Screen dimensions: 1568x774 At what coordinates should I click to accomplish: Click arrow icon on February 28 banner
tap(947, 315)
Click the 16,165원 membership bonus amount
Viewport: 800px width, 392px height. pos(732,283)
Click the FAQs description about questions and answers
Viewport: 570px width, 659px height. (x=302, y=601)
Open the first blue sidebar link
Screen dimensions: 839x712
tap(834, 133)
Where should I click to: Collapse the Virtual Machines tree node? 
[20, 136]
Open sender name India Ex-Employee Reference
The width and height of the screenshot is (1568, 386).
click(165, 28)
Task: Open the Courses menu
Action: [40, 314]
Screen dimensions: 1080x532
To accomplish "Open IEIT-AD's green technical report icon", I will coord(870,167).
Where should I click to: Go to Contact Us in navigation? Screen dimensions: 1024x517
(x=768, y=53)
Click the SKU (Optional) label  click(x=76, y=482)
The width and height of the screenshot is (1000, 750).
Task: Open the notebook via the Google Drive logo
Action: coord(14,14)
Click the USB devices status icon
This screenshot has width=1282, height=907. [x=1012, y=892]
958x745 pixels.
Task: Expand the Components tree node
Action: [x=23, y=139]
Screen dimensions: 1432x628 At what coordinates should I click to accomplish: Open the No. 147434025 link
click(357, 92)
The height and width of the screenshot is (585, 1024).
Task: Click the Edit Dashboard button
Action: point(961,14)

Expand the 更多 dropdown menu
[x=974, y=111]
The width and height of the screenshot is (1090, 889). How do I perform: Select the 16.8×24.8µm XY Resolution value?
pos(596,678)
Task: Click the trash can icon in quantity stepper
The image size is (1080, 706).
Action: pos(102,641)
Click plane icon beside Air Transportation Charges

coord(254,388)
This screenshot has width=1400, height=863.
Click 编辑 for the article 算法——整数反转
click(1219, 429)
::::::::
[What the exercise asks]
All lines above should be output verbatim.

[Answer space]
Screen dimensions: 1568x774 At what coordinates should I click to accomplish: Click arrow icon on February 28 banner
tap(947, 315)
Click the 16,165원 membership bonus amount
Viewport: 800px width, 392px height. pos(732,283)
Click the FAQs description about questions and answers
Viewport: 570px width, 659px height. (x=302, y=601)
Open the first blue sidebar link
Screen dimensions: 839x712
tap(834, 133)
Where should I click to: Collapse the Virtual Machines tree node? 
[20, 136]
Open sender name India Ex-Employee Reference
The width and height of the screenshot is (1568, 386).
click(165, 28)
Task: Open the Courses menu
Action: [40, 314]
Screen dimensions: 1080x532
To accomplish "Open IEIT-AD's green technical report icon", I will coord(870,167).
Where should I click to: Go to Contact Us in navigation? Screen dimensions: 1024x517
(x=768, y=53)
Click the SKU (Optional) label  click(x=76, y=482)
The width and height of the screenshot is (1000, 750).
Task: Open the notebook via the Google Drive logo
Action: coord(14,14)
Click the USB devices status icon
This screenshot has width=1282, height=907. [x=1012, y=892]
958x745 pixels.
Task: Expand the Components tree node
Action: [x=23, y=139]
Screen dimensions: 1432x628 At what coordinates should I click to accomplish: Open the No. 147434025 link
click(357, 92)
The height and width of the screenshot is (585, 1024).
Task: Click the Edit Dashboard button
Action: point(961,14)

Expand the 更多 dropdown menu
[x=974, y=111]
The width and height of the screenshot is (1090, 889). How do I perform: Select the 16.8×24.8µm XY Resolution value?
pos(596,678)
Task: Click the trash can icon in quantity stepper
The image size is (1080, 706).
Action: pos(102,641)
Click plane icon beside Air Transportation Charges

coord(254,388)
This screenshot has width=1400, height=863.
Click 编辑 for the article 算法——整数反转
click(1219, 429)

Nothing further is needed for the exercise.